Every entry in the listing below has to be given again exactly.

__________________________________________________

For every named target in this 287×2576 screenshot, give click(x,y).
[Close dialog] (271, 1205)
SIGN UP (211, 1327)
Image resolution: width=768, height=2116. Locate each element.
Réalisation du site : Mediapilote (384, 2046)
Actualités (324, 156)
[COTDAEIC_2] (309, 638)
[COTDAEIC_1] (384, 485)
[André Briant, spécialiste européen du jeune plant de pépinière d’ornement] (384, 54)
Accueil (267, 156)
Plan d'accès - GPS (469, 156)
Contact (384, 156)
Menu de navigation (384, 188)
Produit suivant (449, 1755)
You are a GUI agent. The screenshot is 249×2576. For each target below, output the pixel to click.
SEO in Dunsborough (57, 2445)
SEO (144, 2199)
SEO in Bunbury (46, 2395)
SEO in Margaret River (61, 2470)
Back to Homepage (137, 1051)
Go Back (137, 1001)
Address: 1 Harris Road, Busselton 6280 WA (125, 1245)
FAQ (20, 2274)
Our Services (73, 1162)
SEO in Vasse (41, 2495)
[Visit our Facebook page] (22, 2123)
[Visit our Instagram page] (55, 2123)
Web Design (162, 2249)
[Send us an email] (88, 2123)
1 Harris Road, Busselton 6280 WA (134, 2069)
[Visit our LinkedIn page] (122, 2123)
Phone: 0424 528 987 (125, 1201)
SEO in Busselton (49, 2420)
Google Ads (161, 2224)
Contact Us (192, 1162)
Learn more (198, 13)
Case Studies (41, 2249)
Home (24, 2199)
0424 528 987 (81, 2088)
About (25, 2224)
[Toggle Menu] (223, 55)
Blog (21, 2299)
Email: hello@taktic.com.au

__________________________________________________

Reply to the exercise
For every named target in this 287×2576 screenshot, give click(x,y).
[Close dialog] (271, 1205)
SIGN UP (211, 1327)
Image resolution: width=768, height=2116. Locate each element.
Réalisation du site : Mediapilote (384, 2046)
Actualités (324, 156)
[COTDAEIC_2] (309, 638)
[COTDAEIC_1] (384, 485)
[André Briant, spécialiste européen du jeune plant de pépinière d’ornement] (384, 54)
Accueil (267, 156)
Plan d'accès - GPS (469, 156)
Contact (384, 156)
Menu de navigation (384, 188)
Produit suivant (449, 1755)
You are a GUI agent. The screenshot is 249×2576. For each target below, output the pixel to click.
SEO in Dunsborough (57, 2445)
SEO (144, 2199)
SEO in Bunbury (46, 2395)
SEO in Margaret River (61, 2470)
Back to Homepage (137, 1051)
Go Back (137, 1001)
Address: 1 Harris Road, Busselton 6280 WA (125, 1245)
FAQ (20, 2274)
Our Services (73, 1162)
SEO in Vasse (41, 2495)
[Visit our Facebook page] (22, 2123)
[Visit our Instagram page] (55, 2123)
Web Design (162, 2249)
[Send us an email] (88, 2123)
1 Harris Road, Busselton 6280 WA (134, 2069)
[Visit our LinkedIn page] (122, 2123)
Phone: 0424 528 987 (125, 1201)
SEO in Busselton (49, 2420)
Google Ads (161, 2224)
Contact Us (192, 1162)
Learn more (198, 13)
Case Studies (41, 2249)
Home (24, 2199)
0424 528 987 (81, 2088)
About (25, 2224)
[Toggle Menu] (223, 55)
Blog (21, 2299)
Email: hello@taktic.com.au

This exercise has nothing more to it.